Rarely in practice. Every card comes with a real US billing address (viewable and editable on the card page); enter it as prompted when subscribing.
The moment people learn a subscription asks for a US billing address, their first reaction is often, "If the address doesn't match, will the system block me?" So they blame a failed charge on AVS before it even happens. Let's be clear about the term first: AVS doesn't check whether you're American or hold US identity; it checks whether the billing address you enter on the subscription page matches the address the issuer has on file for that card. So the outcome really comes down to two things: whether your card has a real, verifiable address, and whether you entered it correctly.
The counterintuitive part is this: AVS trips up so often on many virtual cards not because it checks too strictly, but because those cards have no real address at all, or thousands of cards share one address, so the comparison never lines up. We do the opposite: every card is assigned a real US billing address, and the address the issuer has on file is the same one shown on the card page, so consistency holds by design. Going line by line through failed charges across every AI merchant on the platform, declines from AVS address verification came to 0.
AVS and 3DS Are Two Different Things: Don't Conflate Them
Skipping 3DS means charging a saved card requires no verification code, while AVS is about matching the billing address; the two are independent. We exempt saved-card charges from 3DS verification (no verification code needed), and at the same time, a real address lets the card pass AVS naturally: one skips verification, the other passes verification. The directions differ, but the result is the same: the subscription path isn't blocked.
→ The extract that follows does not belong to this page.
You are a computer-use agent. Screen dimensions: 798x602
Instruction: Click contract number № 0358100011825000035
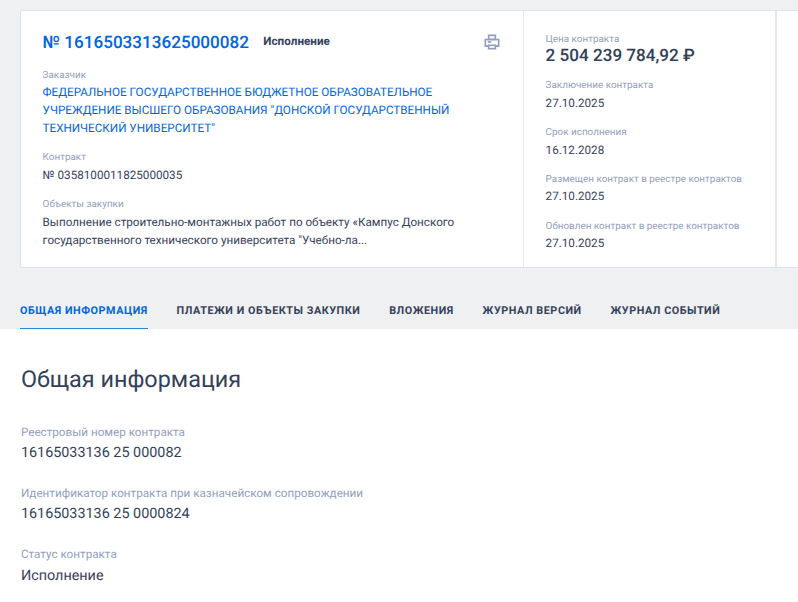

Vaguely blaming a failed subscription on "address verification" usually means these two concepts have been mixed up.
When It Comes to Address, Only Three Situations Actually Occur
| Situation | Does It Happen? | Explanation |
|---|---|---|
| Address doesn't match the issuer's records and is declined by AVS | 0 in practice | The card is tied to a real address, and the issuer's records share the same source as what the card page displays, so no mismatch exists |
| A failure caused by manually mistyping the address | Possible, but self-checkable | This falls under "mistyped card details," a mechanical failure; copying each field exactly avoids it |
| Address entered correctly, subscription still fails | Unrelated to the address | Usually an insufficient limit or balance, or the merchant's upfront risk controls on your account; changing the address won't help |
Enter It This Way and the Address Won't Be the Reason for Failure
- Open the card page and find the billing address block: it's on the same screen as the card number, expiry date, and CVV.
- Take the street address, city, state, and ZIP code one field at a time using the copy button rather than typing them by hand: AVS mainly checks the key fields of the billing address (especially the ZIP code), and a single wrong character can cause a mismatch.
- Set the country/region to United States.
- If the subscription form asks for a phone number, just enter the cardholder's mobile number; this field has nothing to do with AVS.
- Before submitting, check the ZIP code once more against the card page: it's the field in the billing address that's easiest to mistype and matters most for verification.